April 22, 2012
Towards A More Empirical Understanding of The Effects of TDD (That Really Matter)There's been a handful of empirical studies done into the effects of Test-driven Development over the last decade.
Looking at the state of the art in this area of research, as a long-time TDD practitioner and coach I'm left feeling less than satisfied at the way these studies were conducted, and therefore the quality of the results.
Firstly, I'm not entirely satisfied that all of the studies were conducted by people who really understood what TDD is. They tend not to mention refactoring, for example. As refactoring is roughly half of the effort in TDD, this seems like a major oversight.
Secondly, studies seem to be largely conducted on groups who are introduced to the disciplines of TDD at the start. I know from years of experience training and coaching teams in TDD that the learning curve can be formidable, and that TDD can take hundreds of hours of good practice to really get the hang of. The idea of giving a group a crash course in it, and then setting them a small exercise from which my study will derive, seems unrealistic. A team that's been doing for it for more than a year is likely to produce measurably different results in both software quality (internal and external) and productivity.
Thirdly, studies do not account for the specific way in which TDD is being practiced within the teams. There are different schools of TDD, and a whole spectrum of possible ways it can be practiced. Team A might be writing tests at a high level, for example, and these tests may make many assertions. Team B might be rigorously applying the "tests should test one thing" rule. Both teams could be following the golden rule of TDD, namely that they don't write production code until a failing test requires it.
And finally, these studies aren't asking the important question; namely, what effect does TDD have on things that would matter to a business? What effect does it have on feature request cycle times? What effect does it have on sustainability of innovation?
Tell your CTO that TDD will reduce bug counts, or that it doesn't cost more to do, and he or she is likely to shrug their shoulders and say "so what?" Tell them that TDD can help reduce cycle times to less than a week, or that teams that do it well are able to sustain a reasonable pace of change for years on the same code base, and they may sit up and take notice.
IT managers are so used to telling businesses they'll have to wait six months to get that feature that marketing needed yesterday, or telling them that they can't have it because it's just too expensive to make changes to a legacy system, then you may be carried aloft like conquering heros if you can offer them a way out of that.
Even though the studies are flawed, though, they still tend to conclude that TDD has benefits. Code that is test-driven tends to be simpler, and have lower bug counts. And there's a real mix of results regarding productivity - so much so that it's reasonable to conclude that TDD has little impact on schedules or development costs in the short-to-medium term. And that's with sample groups who are usually just beginning with TDD.

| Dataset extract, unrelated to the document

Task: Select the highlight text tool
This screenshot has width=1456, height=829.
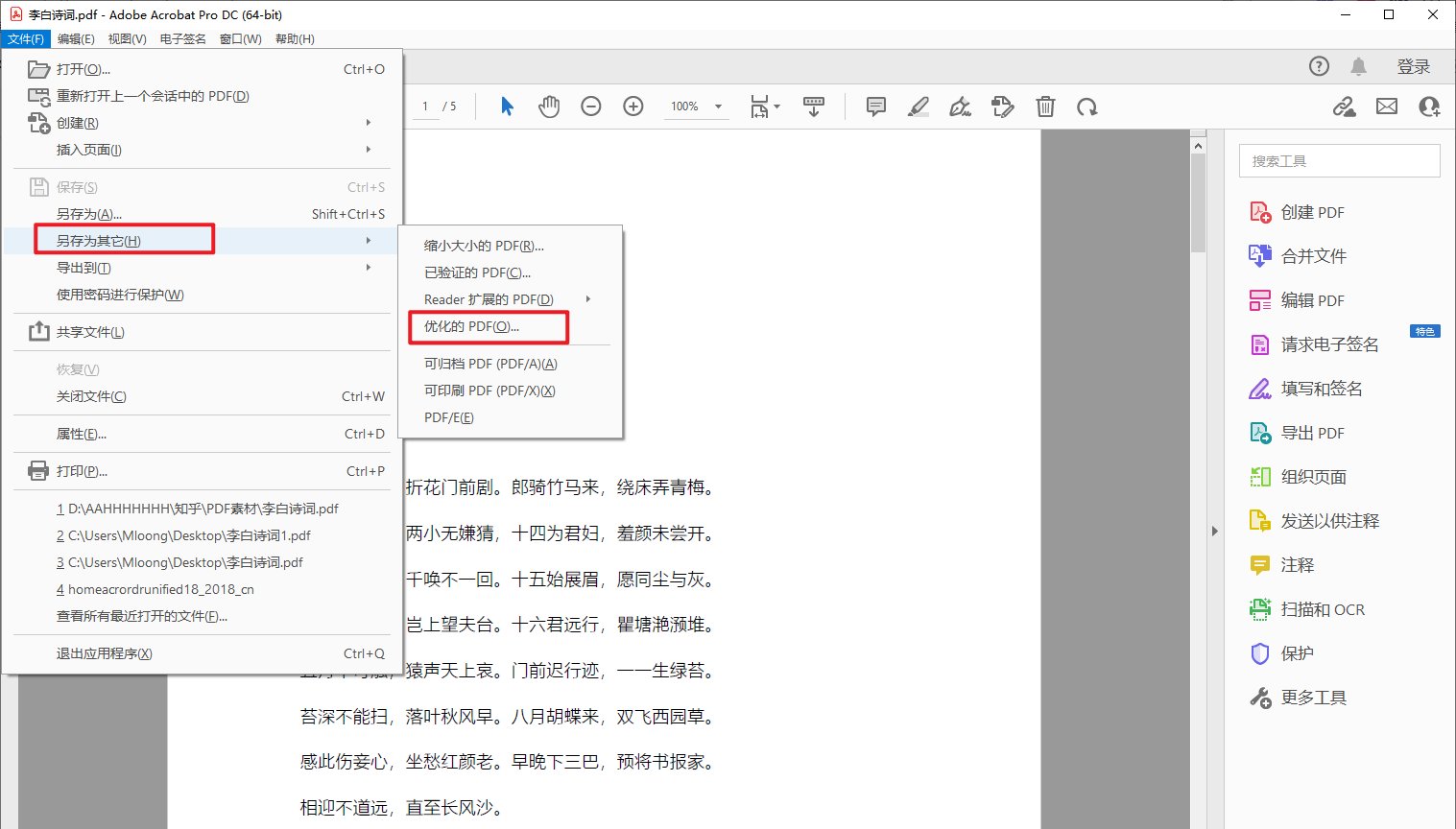Action: pos(918,107)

I consider the study conducted at the BBC by Kerry Jones (now at social TV start-up Zeebox) and myself to be one of the better ones. It's using data comparisons from real-world projects and over a long term (1 year), and the developers participating went through not just a crash course in TDD but a fairly rigorous 6 month peer-learning exercise, with regular weekly practice and a practical TDD skills assessment which they all passed. They were all demonstrably capable of practicing TDD in roughly the same way.
Where we suffered was lack of useful data beyond the code itself. Like most organisations who do software development, teams at the BBC do not know how many person-hours go into different activities, or what the cycle time of feature requests is, or even how many bugs are reported with each release.

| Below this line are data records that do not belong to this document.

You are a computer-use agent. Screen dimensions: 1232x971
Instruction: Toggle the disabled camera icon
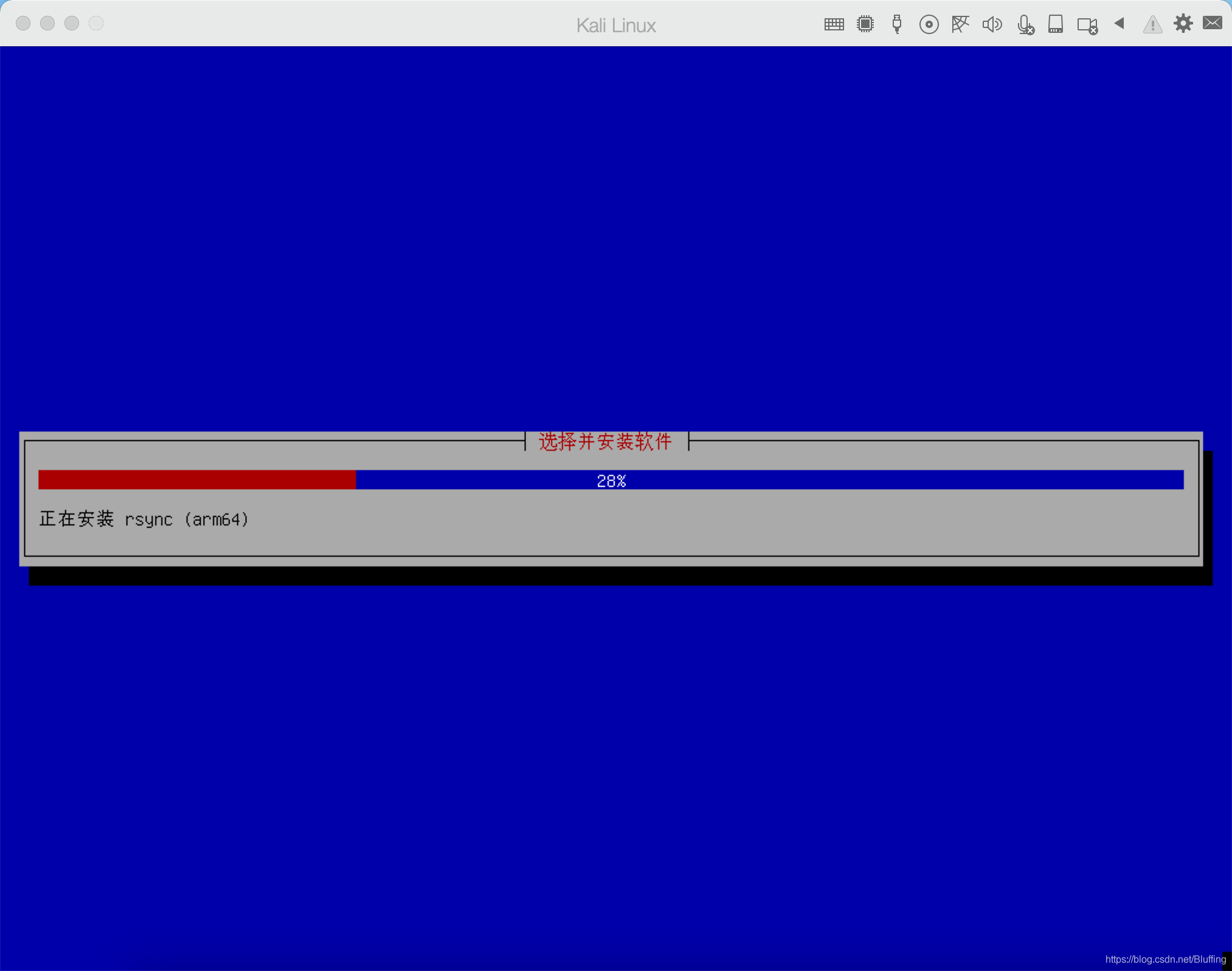[1087, 26]
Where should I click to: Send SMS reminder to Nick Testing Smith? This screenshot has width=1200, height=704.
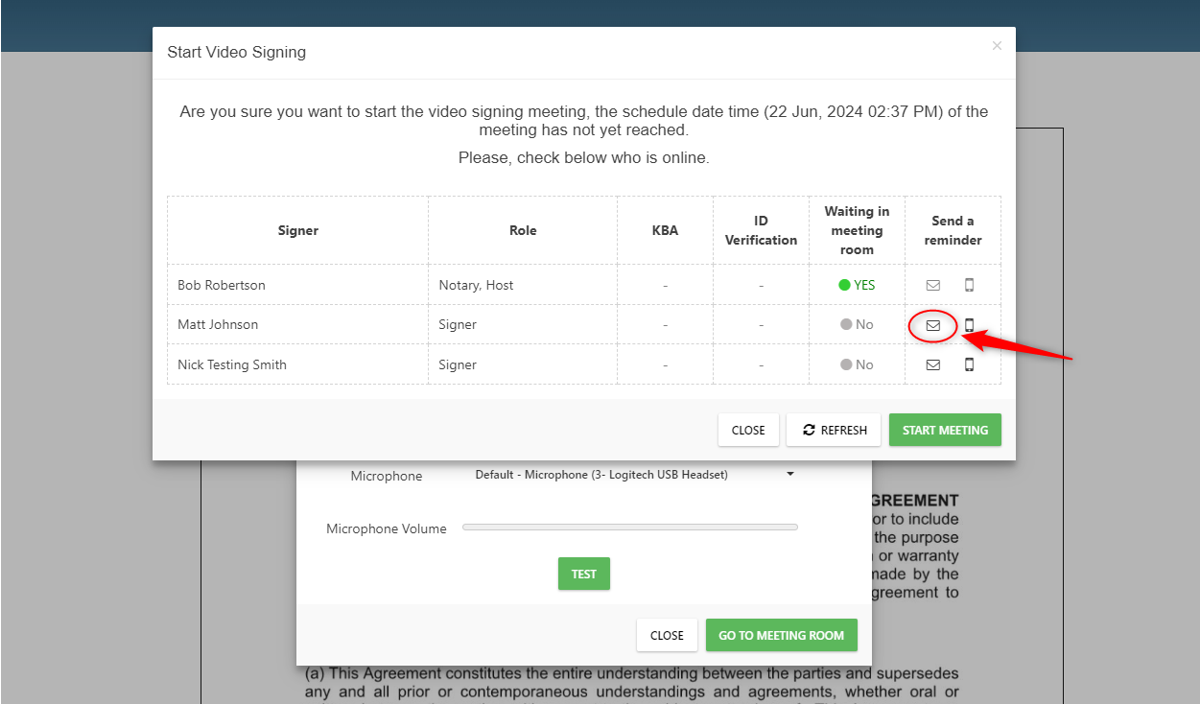point(969,365)
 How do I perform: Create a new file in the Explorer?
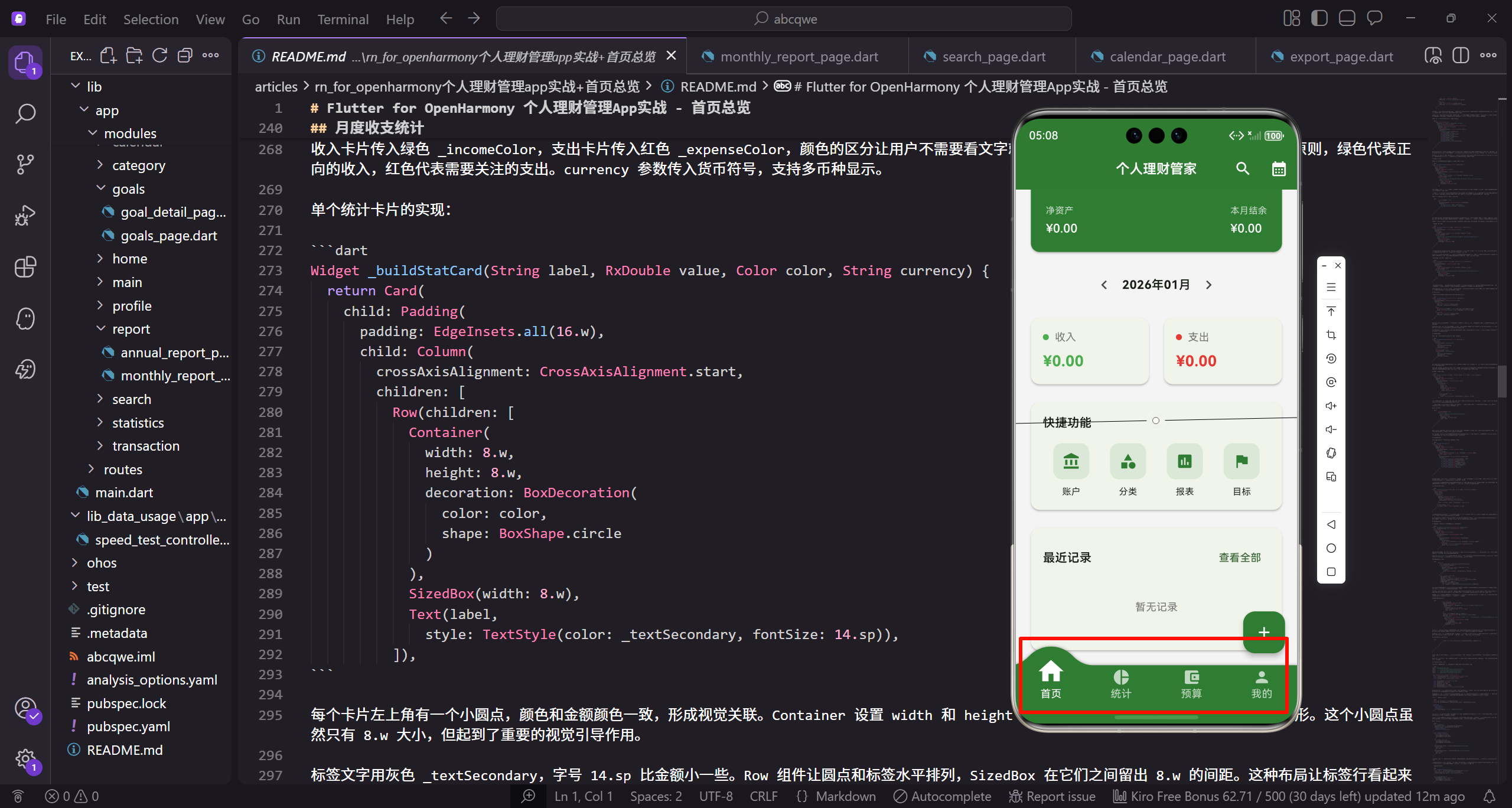coord(108,55)
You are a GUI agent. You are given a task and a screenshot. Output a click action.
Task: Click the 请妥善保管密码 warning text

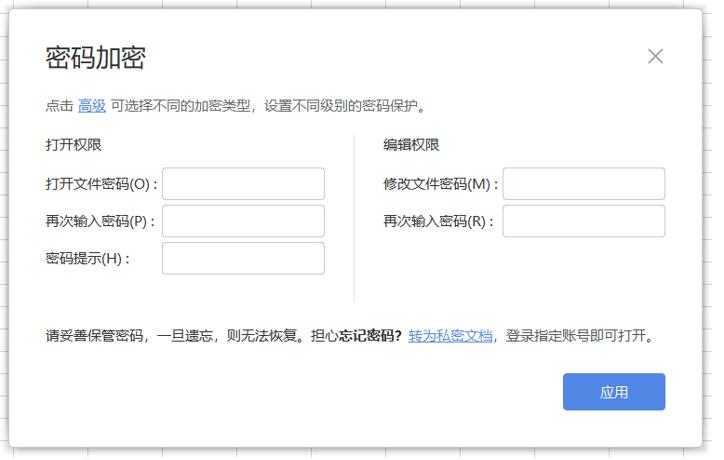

Anecdotally, they reported that on one project where the team practiced TDD fairly rigorously right from the start, the frequency of live releases was greater than at any time on any previous project. So frequent, in fact, that it was edging towards what we might recognise as "continuous deployment". Again, anecdotally, we heard reports that if the code passed all of the automated tests, the business was satisfied that it was fit for a release, and that lengthy acceptance testing phases were not considered necessary.
These are just anecdotes, though. We have hard evidence to support our claim that TDD improved code quality, but only the usual ghost stories to support any claims beyond that.
What was frustrating at the time, and this is usually the case, is that all the raw data we needed was probably there somewhere. Project management must surely know how many people put in how many days on each release. They must surely know when a feature was first added to the backlog, and when the working code went live.
Couple this with a bug-tracking database, a source code repository and the usual Scrum/Kanban data and I would have everything I need to tie it all together. The hardest piece of the jigsaw to find is how the code is being written. For that, you really need to see it being written. Just as it is with history, there's only so much you can learn from examining ancient artifacts. There's no substitute for a high-fidelity account from somewhere who was there.
If I was conducting an academic study on this now, I'd ask for several sources of useful data:
1. The source code repository containing a complete version history
2. The defect tracking database associated with that code
3. The complete project history (release/iteration plans & actuals, use case/user story estimates & actuals, backlogs, burndowns, staffing etc)
4. Something that would allow me to see code being written (e.g., screencasts made of developers working on the code, IDE session recordings)
Using this data, I could visualise the arc of a software product over its lifetime up to now and look for any correlations between TDD and other coding practices and the shape of the arc.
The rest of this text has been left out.